C’est la manière agressive et autocratique de gérer les affaires du pays de ce gouvernent minoritaire qui est la source première de ces réactions d’indignation et de la colère que l’on enregistre un peu partout et dans tous les milieux. Où que l’on regarde, il y a la politisation outrancière et malsaine des institutions, la vampirisation des organismes publics et la confiscation de tous les centres de décision. Cela commence avec les nominations à l’Electoral Supervisory Commission et le Commissaire électoral qui ont vu la confiance absolue jadis placée en eux fondre depuis 2014.

Lorsque l’Assemblée nationale est transformée en caricature parce qu’un Speaker contesté y a été planté et qu’il se croit autorisé de “name” des parlementaires de l’opposition pour un oui et pour un non, et que les rapports du Public Accounts Committee et du directeur de l’Audit sont traités avec désinvolture alors même qu’un fonctionnaire est venu dire avoir eu des instructions de « son ministre », c’est normal que la colère s’exporte dans la rue.
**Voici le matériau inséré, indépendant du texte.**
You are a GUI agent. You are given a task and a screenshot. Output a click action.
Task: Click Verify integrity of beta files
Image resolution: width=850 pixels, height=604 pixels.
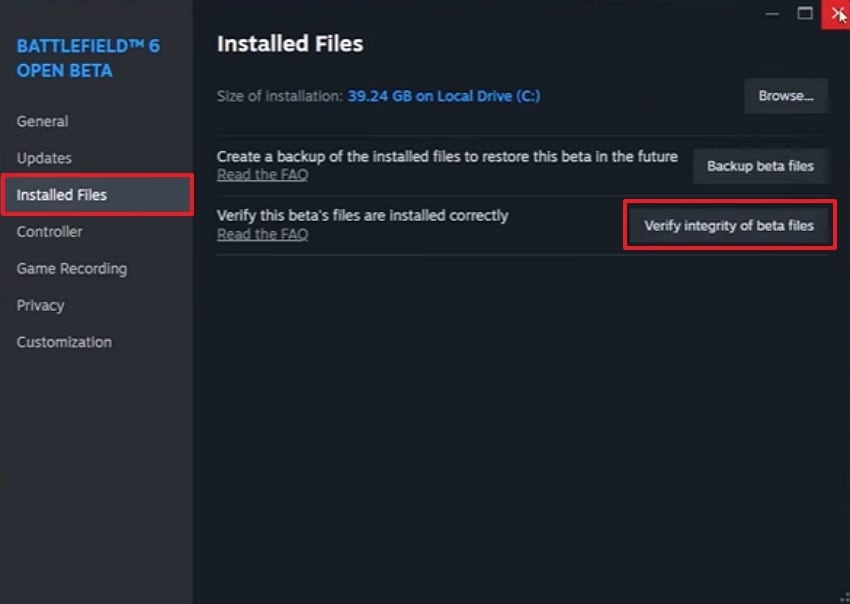click(x=729, y=225)
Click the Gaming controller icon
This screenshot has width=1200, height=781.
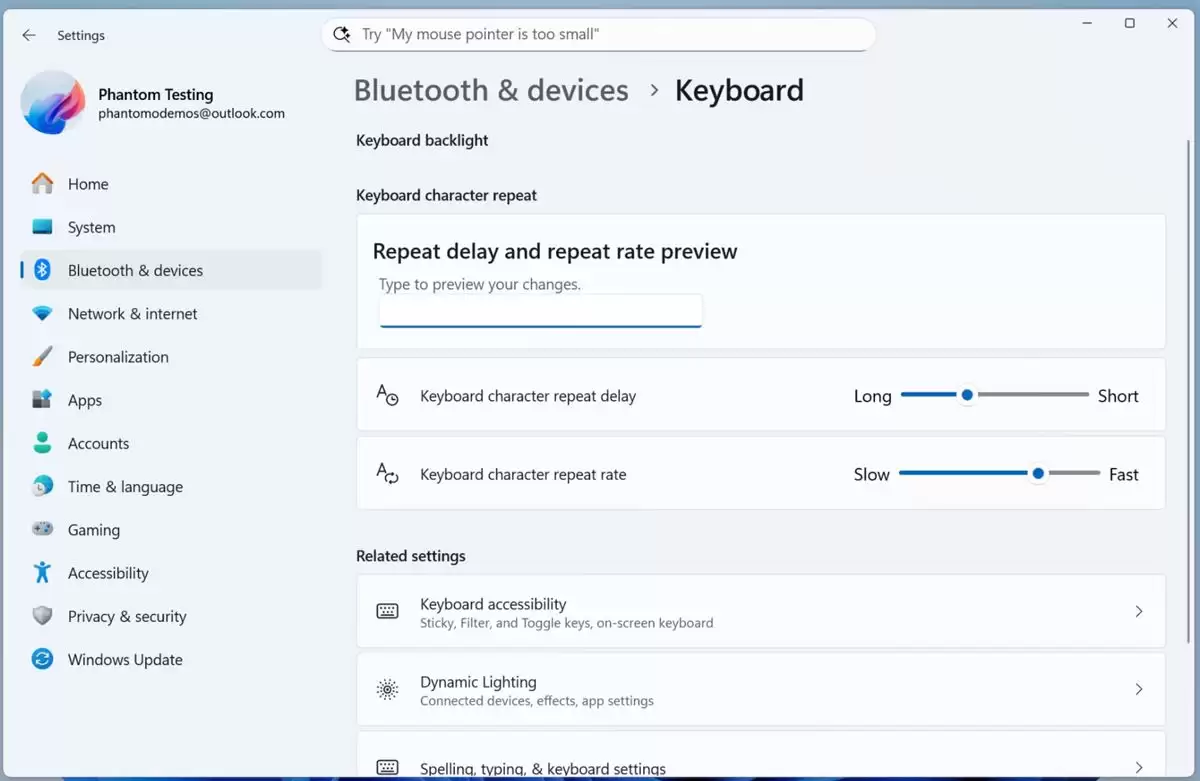click(x=42, y=530)
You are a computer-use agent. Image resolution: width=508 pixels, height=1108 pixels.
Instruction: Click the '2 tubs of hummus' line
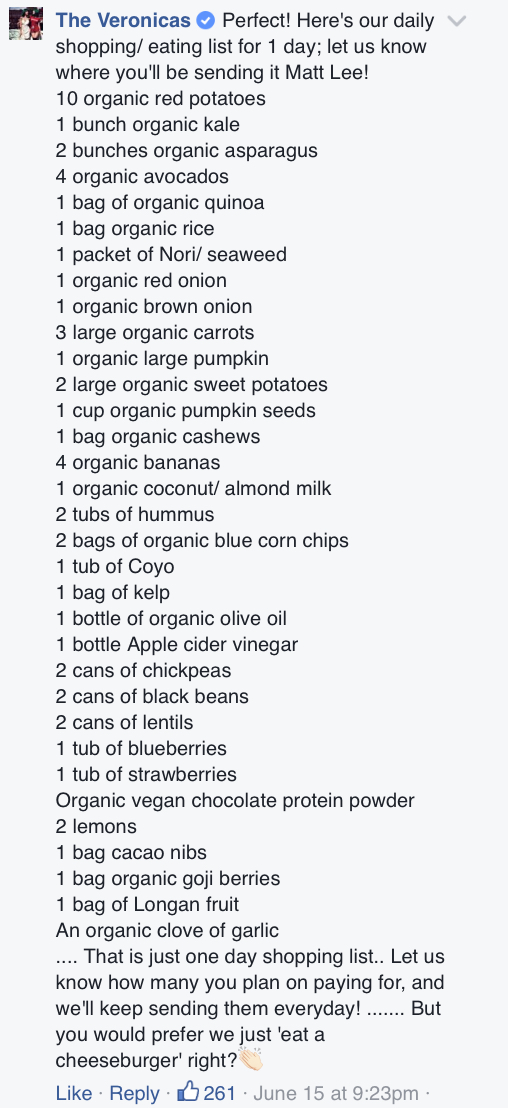pyautogui.click(x=135, y=514)
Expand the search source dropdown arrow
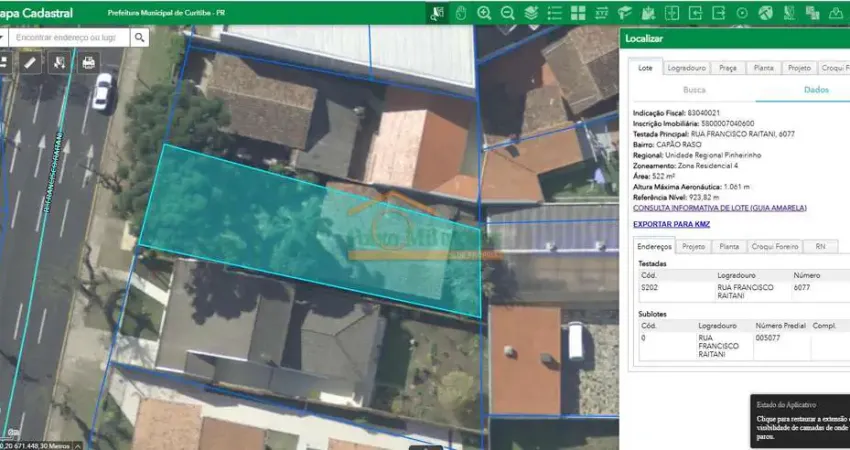The width and height of the screenshot is (850, 450). [x=2, y=37]
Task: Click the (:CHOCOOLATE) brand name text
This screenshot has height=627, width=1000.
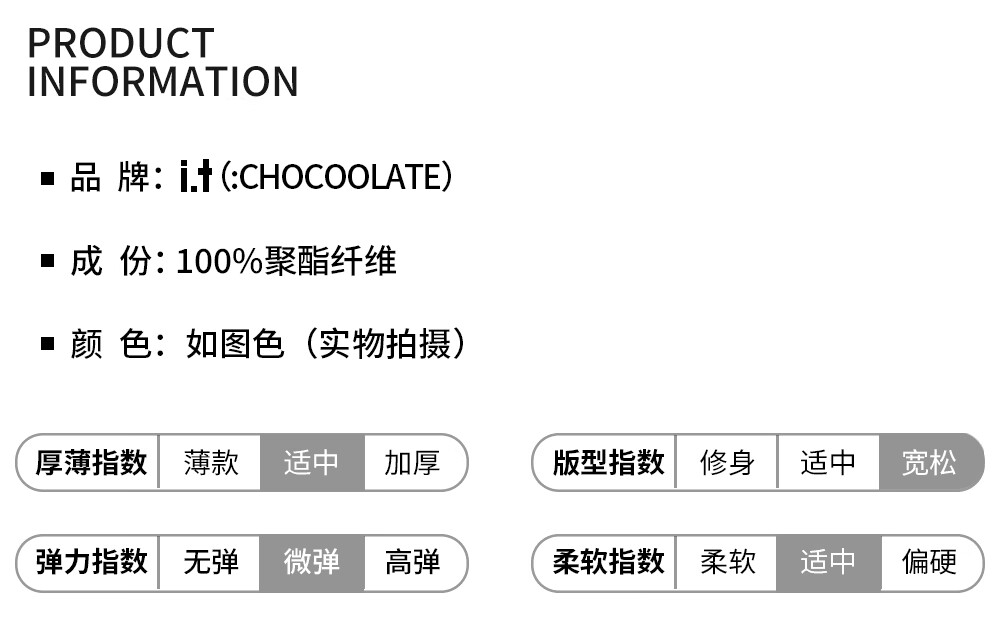Action: (x=336, y=177)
À force d’empêcher les élus de s’exprimer, leurs mandants le font à leur place. Et parfois de manière très abrupte.

Lorsque la MBC se transforme en chaîne personnelle de Pravind Jugnauth et qu’elle se croit autorisée à organiser des débats sur la « liberté de la presse » sans crainte de paraître risible et ridicule, c’est qu’il y a quelque chose de profondément vicié dans notre République version gouvernement MSM et ses acolytes.

Lorsque des personnes croient qu’il faut graisser la patte de quelques bien connectés pour obtenir quelque chose qui devrait leur revenir de droit, c’est normal que les gens pestent. Ce n’est pas pour rien que l’on entend que des malfrats sont de temps en temps épinglés pour avoir soutiré de l’argent à des personnes qui aspirent à un emploi au sein de la force policière, dans le public et le parapublic.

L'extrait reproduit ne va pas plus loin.